Judex Set Lex Laguens—Sang Hakim adalah Hukum yang Berbicara

Disparitas antara Akademisi dan Praktisi Hukum, Ada pada Dasar Pijakannya

Cobalah Anda tanyakan kepada kalangan mahasiswa hukum maupun akademisi hukum, apa saja yang menjadi syarat mempailitkan seorang atau suatu debitor, maka mereka akan menjawab : memiliki sedikitnya dua kreditor, dimana salah satunya sudah jatuh tempo dan dapat ditagih—karena memang demikianlah Undang-Undang-nya mengatur. Namun, meski dapat kita maklumi, praktik peradilan telah berkata lain dan memiliki pendiriannya sendiri, yakni berupa “norma-rnoma baru” seperti jumlah hutang-piutang paling sedikit diatas lima ratus juta rupiah, ataupun bilamana nominal dalam hutang-piutang sudah tidak lagi dipersengketakan oleh debitor.
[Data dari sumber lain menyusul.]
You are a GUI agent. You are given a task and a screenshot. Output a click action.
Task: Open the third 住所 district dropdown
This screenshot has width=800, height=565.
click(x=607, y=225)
Para mahasiswa di perguruan tinggi hukum diajarkan lewat “text book” kajian teoretik, bahwa “hakim adalah corong undang-undang”, yang sekadar membunyikan isi pasal peraturan perundang-undangan. Namun, praktik hukum di ruang peradilan sudah lama dan selalu berkata sebaliknya : hukum adalah apa yang menjadi ucapan hakim dalam putusannya, alias “mulut hakim adalah hukum itu sendiri”.  Berangkat dari fakta tersebut saja, kita sudah mendapati adanya kesenjangan yang begitu berdisparitas antara “law in abstracto” dan “law in concreto”, sekaligus menjadi satu-satunya penjelasan mengapa Sarjana Hukum “fresh graduate” maupun akademisi hukum cenderung tidak siap pakai dalam dunia praktik.

Tanpa bermaksud meremehkan peran penting konsep-konsep dan teori dasar hukum. Kesemua itu penting sebagai fondasi dasar setiap kalangan praktisi hukum. Bila semata melihat praktik, maka yang ada ialah “makelar kasus” dimana “kasih uang, habis perkara”, “kasih uang, prosedur dilewati”, dimana fenomena demikian “semua sudah sama-sama tahu”, alias berpola pikir pragmatis semata. Untuk menjadi seorang “mafia kasus”, tidak dibutuhkan gelar Sarjana Hukum sama sekali, bahkan tidak pernah menyentuh teori hukum apapun. Seorang Sarjana Hukum, tetap tidak boleh tercerabut dari akarnya, yakni teori-teori dasar hukum sebagai fondasi atau tulang-punggungnya (back bone).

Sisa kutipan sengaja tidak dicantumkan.